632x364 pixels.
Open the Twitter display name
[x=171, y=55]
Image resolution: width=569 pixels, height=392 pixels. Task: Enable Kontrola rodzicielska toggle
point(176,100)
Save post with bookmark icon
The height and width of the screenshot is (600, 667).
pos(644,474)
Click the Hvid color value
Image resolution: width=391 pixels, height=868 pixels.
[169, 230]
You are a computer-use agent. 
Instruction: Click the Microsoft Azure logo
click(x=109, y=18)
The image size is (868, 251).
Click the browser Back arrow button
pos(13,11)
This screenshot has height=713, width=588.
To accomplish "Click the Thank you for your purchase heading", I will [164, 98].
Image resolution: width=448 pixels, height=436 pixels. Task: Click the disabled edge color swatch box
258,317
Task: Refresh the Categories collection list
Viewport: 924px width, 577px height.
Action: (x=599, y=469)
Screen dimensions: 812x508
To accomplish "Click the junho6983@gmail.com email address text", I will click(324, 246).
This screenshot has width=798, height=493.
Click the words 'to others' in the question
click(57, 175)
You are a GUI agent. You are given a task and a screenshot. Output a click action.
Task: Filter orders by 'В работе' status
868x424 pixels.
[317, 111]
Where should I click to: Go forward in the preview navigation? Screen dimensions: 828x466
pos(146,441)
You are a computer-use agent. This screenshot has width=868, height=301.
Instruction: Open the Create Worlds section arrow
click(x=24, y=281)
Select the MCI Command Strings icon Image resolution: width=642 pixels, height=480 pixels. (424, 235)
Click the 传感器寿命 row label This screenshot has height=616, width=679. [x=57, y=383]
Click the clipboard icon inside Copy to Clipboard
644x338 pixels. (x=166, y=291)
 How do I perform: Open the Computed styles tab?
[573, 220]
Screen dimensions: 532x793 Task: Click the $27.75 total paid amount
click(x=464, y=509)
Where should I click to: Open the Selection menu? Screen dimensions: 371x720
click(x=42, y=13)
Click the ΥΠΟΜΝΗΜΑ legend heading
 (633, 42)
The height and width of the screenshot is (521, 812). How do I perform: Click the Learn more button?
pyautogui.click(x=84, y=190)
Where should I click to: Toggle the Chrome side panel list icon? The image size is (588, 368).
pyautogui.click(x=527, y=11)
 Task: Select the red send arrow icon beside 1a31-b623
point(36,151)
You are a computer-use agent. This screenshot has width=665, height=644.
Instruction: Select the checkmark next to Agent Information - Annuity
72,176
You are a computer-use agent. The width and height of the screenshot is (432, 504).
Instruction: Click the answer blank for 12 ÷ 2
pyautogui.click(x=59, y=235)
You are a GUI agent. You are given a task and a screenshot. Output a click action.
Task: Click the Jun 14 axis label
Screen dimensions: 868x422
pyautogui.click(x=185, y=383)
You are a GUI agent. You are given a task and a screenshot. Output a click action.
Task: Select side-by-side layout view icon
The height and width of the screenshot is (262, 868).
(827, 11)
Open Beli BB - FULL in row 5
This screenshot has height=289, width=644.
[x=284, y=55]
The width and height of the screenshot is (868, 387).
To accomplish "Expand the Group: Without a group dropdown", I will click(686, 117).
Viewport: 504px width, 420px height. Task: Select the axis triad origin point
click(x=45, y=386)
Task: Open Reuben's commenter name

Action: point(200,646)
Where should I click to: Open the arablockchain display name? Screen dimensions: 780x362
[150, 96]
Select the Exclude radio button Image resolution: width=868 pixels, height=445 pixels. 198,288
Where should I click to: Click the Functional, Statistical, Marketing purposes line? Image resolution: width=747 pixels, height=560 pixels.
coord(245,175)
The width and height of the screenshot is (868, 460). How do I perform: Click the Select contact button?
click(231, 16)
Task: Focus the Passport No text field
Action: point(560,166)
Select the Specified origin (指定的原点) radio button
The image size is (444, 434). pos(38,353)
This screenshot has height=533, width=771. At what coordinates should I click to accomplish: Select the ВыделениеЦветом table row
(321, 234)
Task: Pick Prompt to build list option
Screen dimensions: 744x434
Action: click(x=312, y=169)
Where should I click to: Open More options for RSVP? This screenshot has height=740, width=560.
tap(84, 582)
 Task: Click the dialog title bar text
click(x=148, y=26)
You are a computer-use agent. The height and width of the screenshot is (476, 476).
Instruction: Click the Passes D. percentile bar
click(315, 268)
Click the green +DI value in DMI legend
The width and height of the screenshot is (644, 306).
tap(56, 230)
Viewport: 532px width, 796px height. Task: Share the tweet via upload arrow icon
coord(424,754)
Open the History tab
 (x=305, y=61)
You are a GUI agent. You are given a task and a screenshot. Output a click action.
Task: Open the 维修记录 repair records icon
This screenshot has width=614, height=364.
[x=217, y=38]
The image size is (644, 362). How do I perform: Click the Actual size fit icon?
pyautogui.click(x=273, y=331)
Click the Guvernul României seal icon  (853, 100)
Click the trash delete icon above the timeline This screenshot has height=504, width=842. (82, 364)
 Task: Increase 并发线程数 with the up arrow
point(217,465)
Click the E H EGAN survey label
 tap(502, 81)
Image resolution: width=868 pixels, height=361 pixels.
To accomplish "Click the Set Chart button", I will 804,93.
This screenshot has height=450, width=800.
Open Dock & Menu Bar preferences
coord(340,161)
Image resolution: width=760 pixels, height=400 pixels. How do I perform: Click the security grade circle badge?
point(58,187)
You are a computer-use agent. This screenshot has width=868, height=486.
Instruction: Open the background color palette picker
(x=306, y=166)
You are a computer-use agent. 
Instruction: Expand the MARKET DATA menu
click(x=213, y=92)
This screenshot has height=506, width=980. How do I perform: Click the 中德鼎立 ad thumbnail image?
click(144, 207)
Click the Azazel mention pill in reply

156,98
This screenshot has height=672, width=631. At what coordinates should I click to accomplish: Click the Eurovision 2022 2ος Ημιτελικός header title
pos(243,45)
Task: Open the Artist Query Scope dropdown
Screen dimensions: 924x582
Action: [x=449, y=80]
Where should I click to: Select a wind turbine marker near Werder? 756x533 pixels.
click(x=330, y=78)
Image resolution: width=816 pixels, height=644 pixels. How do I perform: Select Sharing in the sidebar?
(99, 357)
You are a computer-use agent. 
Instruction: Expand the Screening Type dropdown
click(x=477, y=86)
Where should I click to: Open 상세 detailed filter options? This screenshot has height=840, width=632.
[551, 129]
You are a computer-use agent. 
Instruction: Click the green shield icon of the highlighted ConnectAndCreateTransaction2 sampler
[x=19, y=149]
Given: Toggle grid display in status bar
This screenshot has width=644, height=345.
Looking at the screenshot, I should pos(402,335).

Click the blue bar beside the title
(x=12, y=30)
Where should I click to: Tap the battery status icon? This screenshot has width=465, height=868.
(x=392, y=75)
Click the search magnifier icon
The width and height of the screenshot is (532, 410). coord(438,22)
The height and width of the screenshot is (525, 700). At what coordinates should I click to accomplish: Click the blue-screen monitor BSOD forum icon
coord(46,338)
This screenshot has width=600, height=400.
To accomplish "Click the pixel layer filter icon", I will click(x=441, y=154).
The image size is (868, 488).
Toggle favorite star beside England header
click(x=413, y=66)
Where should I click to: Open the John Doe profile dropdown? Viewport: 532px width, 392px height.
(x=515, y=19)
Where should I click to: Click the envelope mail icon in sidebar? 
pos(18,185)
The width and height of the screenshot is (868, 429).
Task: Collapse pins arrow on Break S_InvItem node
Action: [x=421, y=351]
——
Task ::
With every line kept whole, write out the records again exactly.

Task result ::
632x364 pixels.
Open the Twitter display name
[x=171, y=55]
Image resolution: width=569 pixels, height=392 pixels. Task: Enable Kontrola rodzicielska toggle
point(176,100)
Save post with bookmark icon
The height and width of the screenshot is (600, 667).
pos(644,474)
Click the Hvid color value
Image resolution: width=391 pixels, height=868 pixels.
[169, 230]
You are a computer-use agent. 
Instruction: Click the Microsoft Azure logo
click(x=109, y=18)
The image size is (868, 251).
Click the browser Back arrow button
pos(13,11)
This screenshot has height=713, width=588.
To accomplish "Click the Thank you for your purchase heading", I will [164, 98].
Image resolution: width=448 pixels, height=436 pixels. Task: Click the disabled edge color swatch box
258,317
Task: Refresh the Categories collection list
Viewport: 924px width, 577px height.
Action: (x=599, y=469)
Screen dimensions: 812x508
To accomplish "Click the junho6983@gmail.com email address text", I will click(324, 246).
This screenshot has width=798, height=493.
Click the words 'to others' in the question
click(57, 175)
You are a GUI agent. You are given a task and a screenshot. Output a click action.
Task: Filter orders by 'В работе' status
868x424 pixels.
[317, 111]
Where should I click to: Go forward in the preview navigation? Screen dimensions: 828x466
pos(146,441)
You are a computer-use agent. This screenshot has width=868, height=301.
Instruction: Open the Create Worlds section arrow
click(x=24, y=281)
Select the MCI Command Strings icon Image resolution: width=642 pixels, height=480 pixels. (424, 235)
Click the 传感器寿命 row label This screenshot has height=616, width=679. [x=57, y=383]
Click the clipboard icon inside Copy to Clipboard
644x338 pixels. (x=166, y=291)
 How do I perform: Open the Computed styles tab?
[573, 220]
Screen dimensions: 532x793 Task: Click the $27.75 total paid amount
click(x=464, y=509)
Where should I click to: Open the Selection menu? Screen dimensions: 371x720
click(x=42, y=13)
Click the ΥΠΟΜΝΗΜΑ legend heading
 (633, 42)
The height and width of the screenshot is (521, 812). How do I perform: Click the Learn more button?
pyautogui.click(x=84, y=190)
Where should I click to: Toggle the Chrome side panel list icon? The image size is (588, 368).
pyautogui.click(x=527, y=11)
 Task: Select the red send arrow icon beside 1a31-b623
point(36,151)
You are a computer-use agent. This screenshot has width=665, height=644.
Instruction: Select the checkmark next to Agent Information - Annuity
72,176
You are a computer-use agent. The width and height of the screenshot is (432, 504).
Instruction: Click the answer blank for 12 ÷ 2
pyautogui.click(x=59, y=235)
You are a GUI agent. You are given a task and a screenshot. Output a click action.
Task: Click the Jun 14 axis label
Screen dimensions: 868x422
pyautogui.click(x=185, y=383)
You are a GUI agent. You are given a task and a screenshot. Output a click action.
Task: Select side-by-side layout view icon
The height and width of the screenshot is (262, 868).
(827, 11)
Open Beli BB - FULL in row 5
This screenshot has height=289, width=644.
[x=284, y=55]
The width and height of the screenshot is (868, 387).
To accomplish "Expand the Group: Without a group dropdown", I will click(686, 117).
Viewport: 504px width, 420px height. Task: Select the axis triad origin point
click(x=45, y=386)
Task: Open Reuben's commenter name

Action: point(200,646)
Where should I click to: Open the arablockchain display name? Screen dimensions: 780x362
[150, 96]
Select the Exclude radio button Image resolution: width=868 pixels, height=445 pixels. 198,288
Where should I click to: Click the Functional, Statistical, Marketing purposes line? Image resolution: width=747 pixels, height=560 pixels.
coord(245,175)
The width and height of the screenshot is (868, 460). How do I perform: Click the Select contact button?
click(231, 16)
Task: Focus the Passport No text field
Action: point(560,166)
Select the Specified origin (指定的原点) radio button
The image size is (444, 434). pos(38,353)
This screenshot has height=533, width=771. At what coordinates should I click to accomplish: Select the ВыделениеЦветом table row
(321, 234)
Task: Pick Prompt to build list option
Screen dimensions: 744x434
Action: click(x=312, y=169)
Where should I click to: Open More options for RSVP? This screenshot has height=740, width=560.
tap(84, 582)
 Task: Click the dialog title bar text
click(x=148, y=26)
You are a computer-use agent. The height and width of the screenshot is (476, 476).
Instruction: Click the Passes D. percentile bar
click(315, 268)
Click the green +DI value in DMI legend
The width and height of the screenshot is (644, 306).
tap(56, 230)
Viewport: 532px width, 796px height. Task: Share the tweet via upload arrow icon
coord(424,754)
Open the History tab
 (x=305, y=61)
You are a GUI agent. You are given a task and a screenshot. Output a click action.
Task: Open the 维修记录 repair records icon
This screenshot has width=614, height=364.
[x=217, y=38]
The image size is (644, 362). How do I perform: Click the Actual size fit icon?
pyautogui.click(x=273, y=331)
Click the Guvernul României seal icon  (853, 100)
Click the trash delete icon above the timeline This screenshot has height=504, width=842. (82, 364)
 Task: Increase 并发线程数 with the up arrow
point(217,465)
Click the E H EGAN survey label
 tap(502, 81)
Image resolution: width=868 pixels, height=361 pixels.
To accomplish "Click the Set Chart button", I will 804,93.
This screenshot has height=450, width=800.
Open Dock & Menu Bar preferences
coord(340,161)
Image resolution: width=760 pixels, height=400 pixels. How do I perform: Click the security grade circle badge?
point(58,187)
You are a computer-use agent. This screenshot has width=868, height=486.
Instruction: Open the background color palette picker
(x=306, y=166)
You are a computer-use agent. 
Instruction: Expand the MARKET DATA menu
click(x=213, y=92)
This screenshot has height=506, width=980. How do I perform: Click the 中德鼎立 ad thumbnail image?
click(144, 207)
Click the Azazel mention pill in reply

156,98
This screenshot has height=672, width=631. At what coordinates should I click to accomplish: Click the Eurovision 2022 2ος Ημιτελικός header title
pos(243,45)
Task: Open the Artist Query Scope dropdown
Screen dimensions: 924x582
Action: [x=449, y=80]
Where should I click to: Select a wind turbine marker near Werder? 756x533 pixels.
click(x=330, y=78)
Image resolution: width=816 pixels, height=644 pixels. How do I perform: Select Sharing in the sidebar?
(99, 357)
You are a computer-use agent. 
Instruction: Expand the Screening Type dropdown
click(x=477, y=86)
Where should I click to: Open 상세 detailed filter options? This screenshot has height=840, width=632.
[551, 129]
You are a computer-use agent. 
Instruction: Click the green shield icon of the highlighted ConnectAndCreateTransaction2 sampler
[x=19, y=149]
Given: Toggle grid display in status bar
This screenshot has width=644, height=345.
Looking at the screenshot, I should pos(402,335).

Click the blue bar beside the title
(x=12, y=30)
Where should I click to: Tap the battery status icon? This screenshot has width=465, height=868.
(x=392, y=75)
Click the search magnifier icon
The width and height of the screenshot is (532, 410). coord(438,22)
The height and width of the screenshot is (525, 700). At what coordinates should I click to accomplish: Click the blue-screen monitor BSOD forum icon
coord(46,338)
This screenshot has width=600, height=400.
To accomplish "Click the pixel layer filter icon", I will click(x=441, y=154).
The image size is (868, 488).
Toggle favorite star beside England header
click(x=413, y=66)
Where should I click to: Open the John Doe profile dropdown? Viewport: 532px width, 392px height.
(x=515, y=19)
Where should I click to: Click the envelope mail icon in sidebar? 
pos(18,185)
The width and height of the screenshot is (868, 429).
Task: Collapse pins arrow on Break S_InvItem node
Action: [x=421, y=351]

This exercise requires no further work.